## Source material:
## BEGIN

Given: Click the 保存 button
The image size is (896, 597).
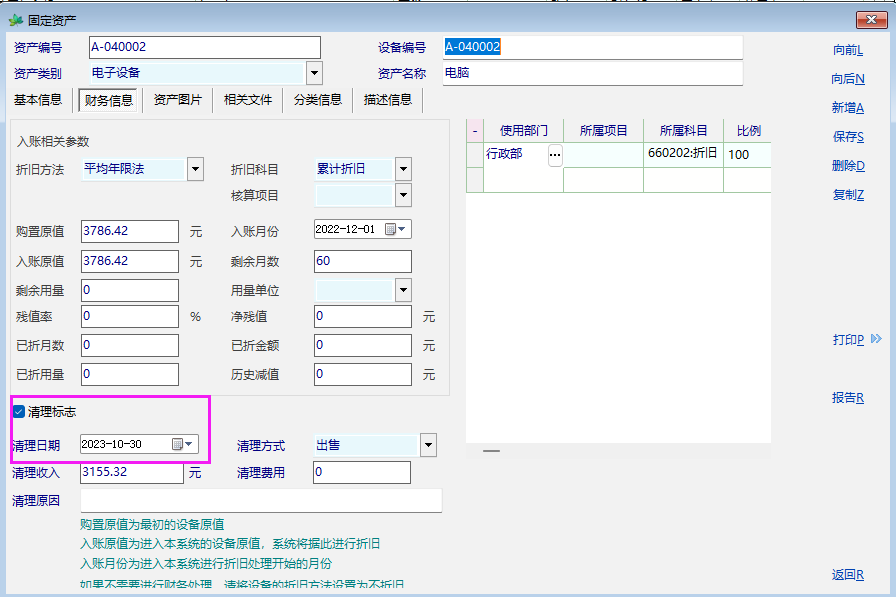Looking at the screenshot, I should coord(848,136).
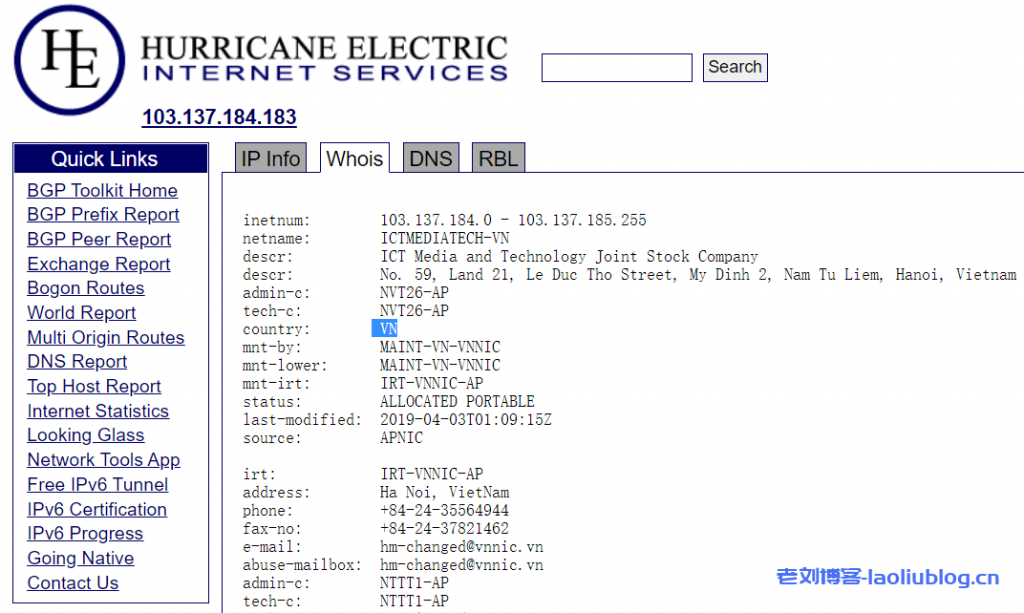Open the Top Host Report link
The height and width of the screenshot is (613, 1024).
(94, 387)
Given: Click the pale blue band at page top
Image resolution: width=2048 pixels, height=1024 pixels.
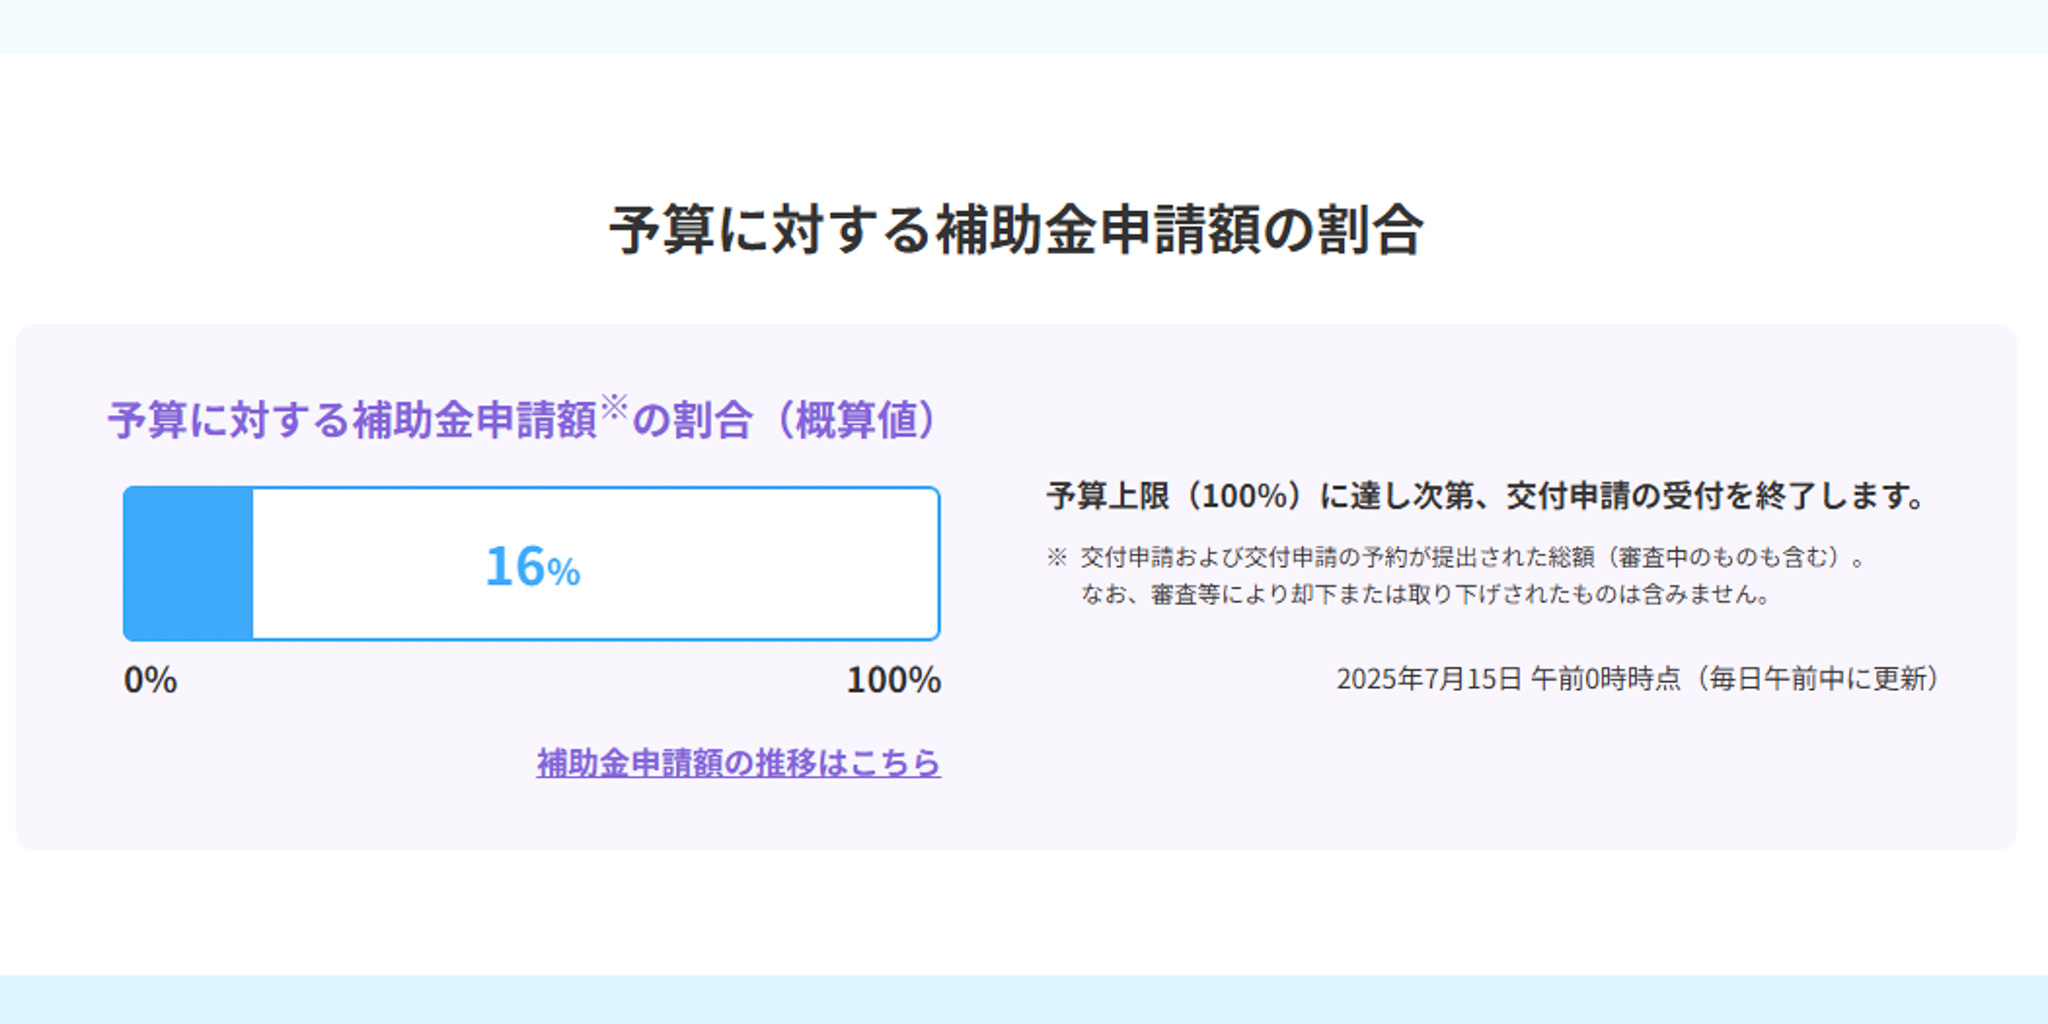Looking at the screenshot, I should point(1024,26).
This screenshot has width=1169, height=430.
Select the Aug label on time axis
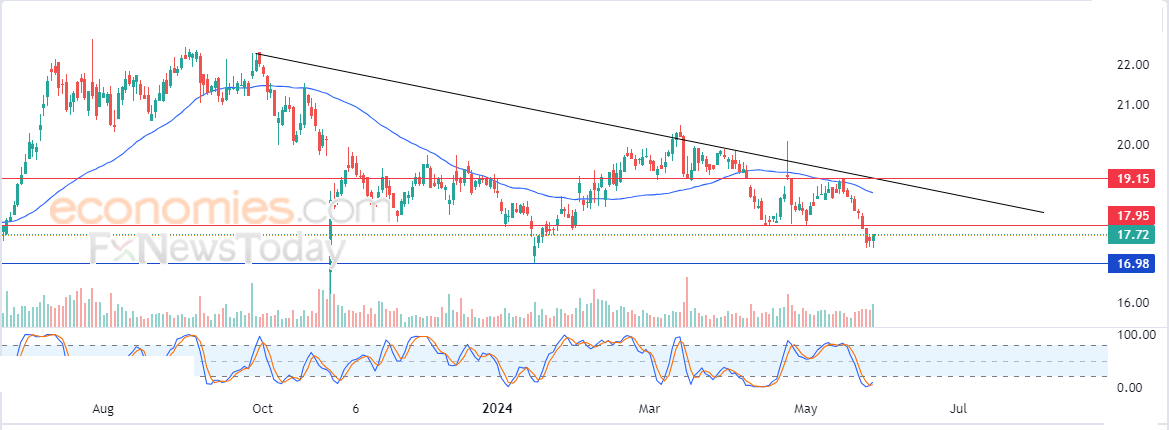tap(103, 408)
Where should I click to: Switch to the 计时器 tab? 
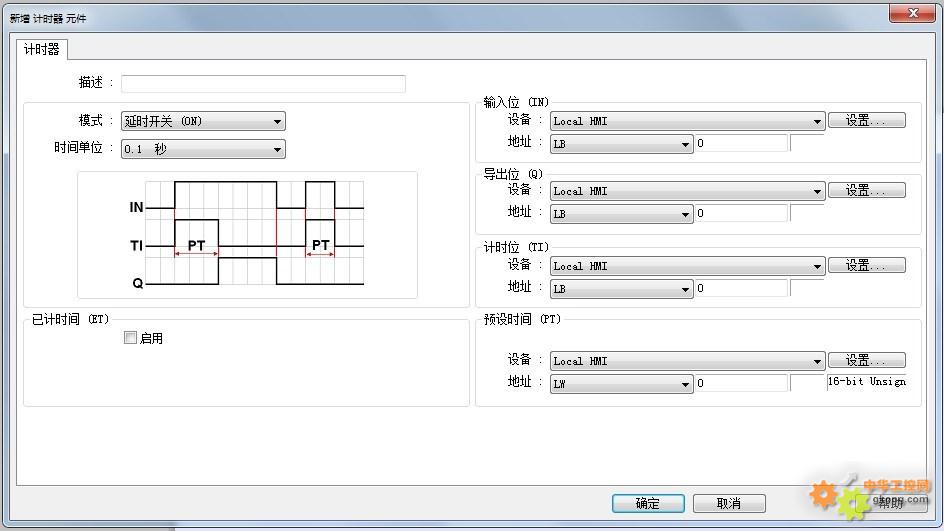pyautogui.click(x=42, y=48)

## END

## The problem:
Revise all the entries above by replacing "Given" with "Task" and keeping every other line unchanged. Leave the pictures out of your output.

## Completed task:
Task: Click the 保存 button
The image size is (896, 597).
Looking at the screenshot, I should coord(848,136).
Open the Top Host Report link
The height and width of the screenshot is (613, 1024).
(94, 387)
Task: Click the pale blue band at page top
Image resolution: width=2048 pixels, height=1024 pixels.
Looking at the screenshot, I should point(1024,26).
This screenshot has width=1169, height=430.
Select the Aug label on time axis
tap(103, 408)
Where should I click to: Switch to the 计时器 tab? 
pyautogui.click(x=42, y=48)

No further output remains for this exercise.